Student development theories show that students have basic needs and that they are impacted by environmental factors. Maslow identified needs that must be built upon for development to occur. These needs are physiological, safety, love/belonging, esteem, and self-actualization (Maslow, 1943). Physiological needs include access to food, water, shelter, sex, and breathing. If students do not have access to food, then their basic needs are not being met. If their basic needs are not being met, then they will have difficulty reaching esteem and self-actualization. This is an issue because higher education serves as a tool for students to gain experience in the realm of self-actualization (problem solving, creativity, and morality).
Other institutions are having issues with hunger on their campuses. The University of California Los Angeles has a small food pantry on campus. The food is donated and students can take what they need (NPR). The University of Missouri has a student run food pantry close to campus. This pantry allows students, faculty, and staff to take food once a month. It does not require proof of need (Mizzou). Colorado State University is looking to have a food pantry on campus, but the administration is wanting more support from the student population (CSU Article). It is beneficial to have the investment from students, since they will be using the pantry and can help spread information through their social networks.
The proactive evaluation helped identify the students who do not have access to enough food. According to the quantitative survey, 8% (2,240 students) of the population does not have adequate access to food. These students primarily have a low socioeconomic status, are older, and live off campus. The students told researchers that they did not have transportation to reach the nearest food pantry, that they did not know how to cook using raw ingredients, and they they were unaware of food pantries in the local community. Not having access to food was placed a great deal of stress on the students, with many students reporting that it has negatively impacted their academic performance.

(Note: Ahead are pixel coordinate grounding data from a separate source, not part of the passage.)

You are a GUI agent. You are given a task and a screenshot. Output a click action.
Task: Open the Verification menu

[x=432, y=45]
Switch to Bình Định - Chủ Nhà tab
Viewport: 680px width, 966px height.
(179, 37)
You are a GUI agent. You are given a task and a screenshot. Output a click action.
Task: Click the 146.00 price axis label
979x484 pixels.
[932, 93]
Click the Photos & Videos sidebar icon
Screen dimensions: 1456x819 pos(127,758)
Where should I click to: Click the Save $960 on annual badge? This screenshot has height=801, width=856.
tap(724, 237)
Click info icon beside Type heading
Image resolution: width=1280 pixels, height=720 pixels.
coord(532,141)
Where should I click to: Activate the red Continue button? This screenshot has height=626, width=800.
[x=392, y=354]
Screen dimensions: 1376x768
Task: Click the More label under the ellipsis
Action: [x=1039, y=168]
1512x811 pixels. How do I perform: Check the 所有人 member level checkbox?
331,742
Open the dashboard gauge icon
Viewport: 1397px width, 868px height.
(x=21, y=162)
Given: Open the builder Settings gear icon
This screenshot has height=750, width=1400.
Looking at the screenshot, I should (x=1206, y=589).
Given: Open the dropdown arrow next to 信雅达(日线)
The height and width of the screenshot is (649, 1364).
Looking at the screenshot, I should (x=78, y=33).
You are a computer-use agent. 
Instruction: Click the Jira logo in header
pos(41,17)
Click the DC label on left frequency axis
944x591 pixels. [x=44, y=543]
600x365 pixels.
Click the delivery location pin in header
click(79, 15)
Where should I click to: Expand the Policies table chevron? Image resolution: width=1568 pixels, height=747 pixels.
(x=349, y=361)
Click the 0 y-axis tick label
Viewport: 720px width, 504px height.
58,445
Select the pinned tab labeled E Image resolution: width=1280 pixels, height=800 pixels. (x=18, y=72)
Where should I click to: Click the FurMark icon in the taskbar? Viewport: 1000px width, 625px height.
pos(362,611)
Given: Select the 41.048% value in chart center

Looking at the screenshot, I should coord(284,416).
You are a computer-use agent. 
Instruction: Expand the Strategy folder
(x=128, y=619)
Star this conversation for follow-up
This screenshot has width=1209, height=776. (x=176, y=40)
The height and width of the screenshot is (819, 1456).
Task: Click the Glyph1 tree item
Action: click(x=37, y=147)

Based on the proactive evaluation data and best-practices from peer institutions, it is recommended that the University of Kansas create a food pantry on campus. The goals of the program are to provide students with nutritious food and to teach students how to cook food from raw ingredients. The goal will be reach by having a pantry stocked with donated goods that students can take from. The pantry will aim to give food to 740 students, 33 percent of the identified student population in need, within 6 months of being open. Students in need will have greater access to a food pantry that is located on campus. The pantry is something that students can stop by...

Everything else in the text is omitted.